The sliding material of the present invention can be manufactured by a usual method. An example thereof will be described, but it goes without saying that the method for producing the sliding material of the present invention is not limited to this.
For example, 30 to 60% by weight of a novolac type phenolic resin having a number average molecular weight of at least 650 is mixed with 2 to 45% by weight of vinylon fiber having a tensile strength of 6.0 g / denier or more and 5 to 40% by weight of graphite.

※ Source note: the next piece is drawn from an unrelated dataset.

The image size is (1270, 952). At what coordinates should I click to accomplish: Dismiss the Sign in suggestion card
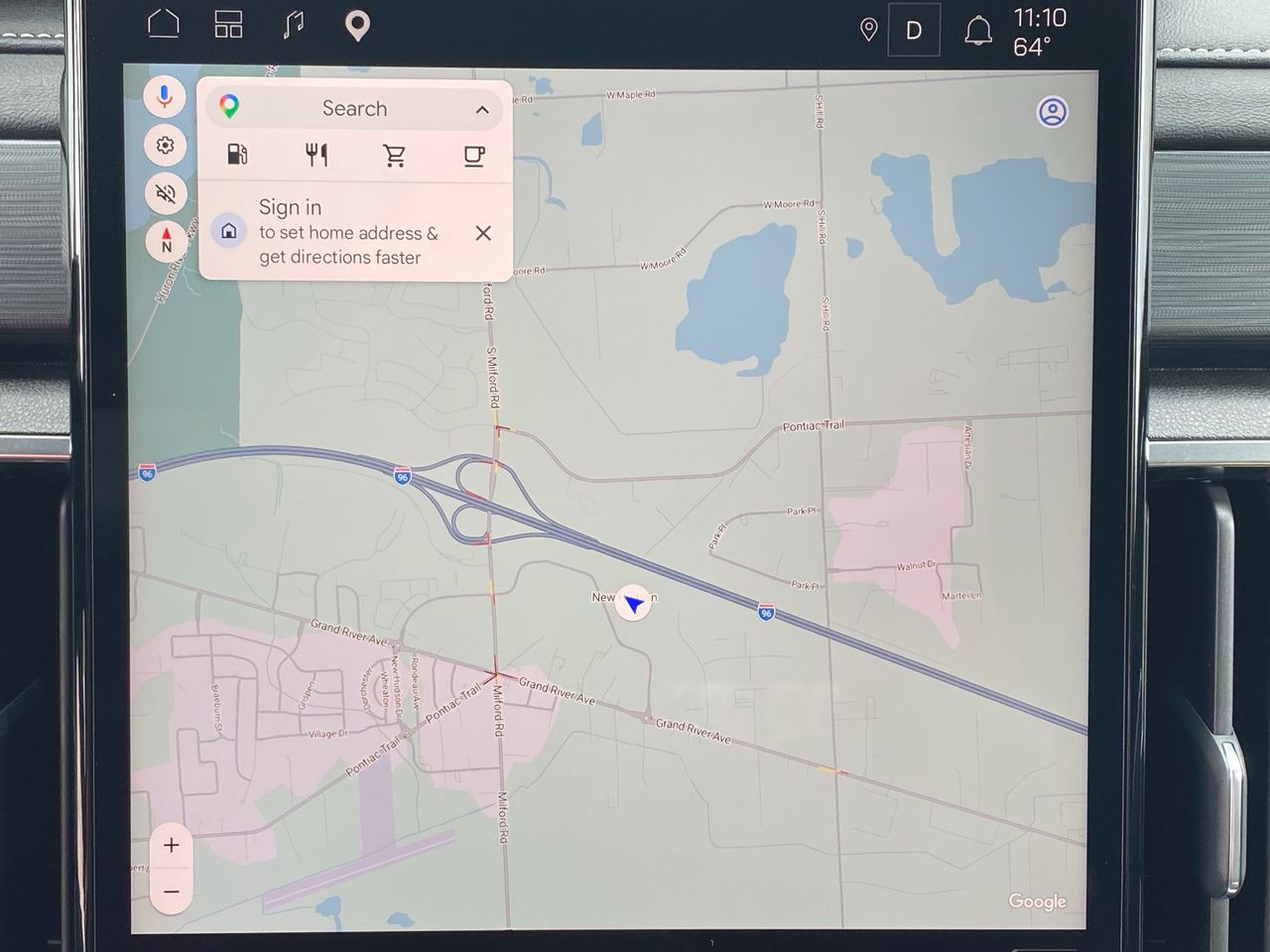(x=483, y=233)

If necessary, an appropriate amount of organic fibers such as cellulose, inorganic powder such as calcium carbonate and a curing agent, a curing catalyst, a release agent, a colorant and other additives are mixed, and this is mixed with an appropriate amount of a solvent in a Henschel mixer. Then, the desired sliding material in the form of granules having a volume of the material of 30 to 40 cc / 20 g and a diameter of 2 to 8 mm can be produced by uniformly dispersing and mixing in (1) and kneading under heating and high speed stirring.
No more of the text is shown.